Ana Paiva refere, aliás, que está a ser debatida na UE a criação de um centro europeu de inteligência artificial e que Portugal pode tentar atrair este projeto.
“Portugal tem muitas condições positivas para se tornar um hub de IA”, confirma Vasco Pedro, “não só porque já tem bastantes pessoas a trabalhar em inteligência artificial e um talento técnico muito grande mas também porque é um momento em que as pessoas sentem que mudar para Lisboa é uma coisa interessante”. A Unbabel, que neste momento já tem mais de duzentos trabalhadores, concentra a maioria em Portugal. “Em Lisboa há uma grande dinâmica, mas acho que está a acontecer no país todo”, refere o executivo.

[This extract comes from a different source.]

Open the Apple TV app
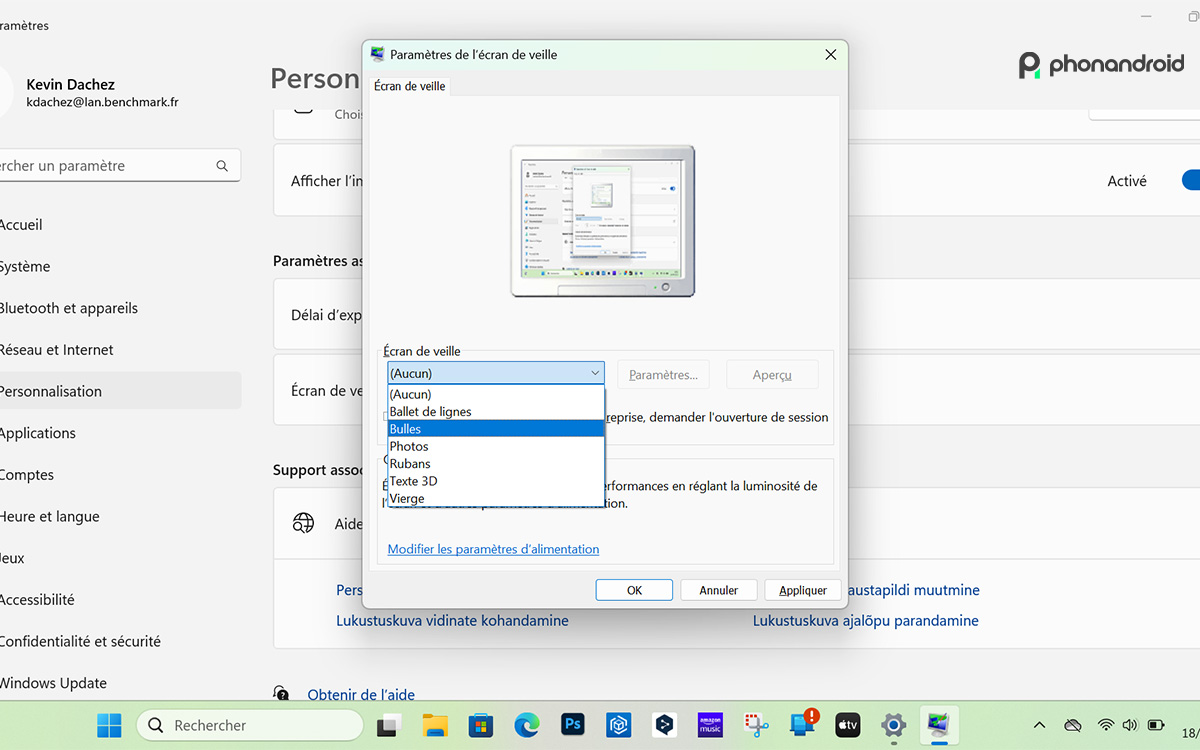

E explica porquê: “Há um grande à-vontade em falar inglês e as pessoas que vêm de fora não se sentem deslocalizadas”, sublinha. “É um país e uma cidade bastante seguros, um clima ótimo, qualidade de vida, com uma série de outros atributos, como estar alinhado com o horário de Londres.” O aumento dos voos diretos de Portugal para mais cidades dos Estados Unidos, com a TAP a inaugurar a rota Lisboa-São Francisco, também terá um papel importante.
Uma das vantagens referida por várias empresas é a capacidade de contratar pessoas qualificadas. “A competição por talento humano ao nosso nível é sempre grande, sobretudo porque competimos em inteligência artificial e engenharia com as melhores empresas do mundo”, indica Vasco Pedro. “Estamos a apanhar um momento em Lisboa que é fantástico: trazer pessoas para cá já não é tão difícil como há dez anos. Não há tanto talento como em São Francisco, mas também não há tanta competição.”
A DefinedCrowd alinha pela mesma ideia: continua a conseguir contratar talento em IA, local e estrangeiro. “Há muita gente que estava cá a estudar e ficou, muita gente que quis sair de onde estava para vir para Portugal porque Lisboa é um sítio incrível”, explica a diretora de comunicação, Catarina Peyroteo Salteiro.
As oportunidades abundam e a Fundação Gulbenkian tem, inclusive, um programa de bolsas para alunos de licenciatura e mestrado em IA. “São estes novos talentos que daqui a uns anos vão ser os futuros criadores de empresas na área da inteligência artificial e dos investigadores”, frisa Ana Paiva, considerando que Portugal “tem estado na vanguarda.” A professora procura também desmistificar alguns aspetos negativos que surgem associados à tecnologia. “Há que fomentar a inteligência artificial e não ter medo de apostar em IA”, afirma, “porque há mais benefícios do que receios que as pessoas têm.”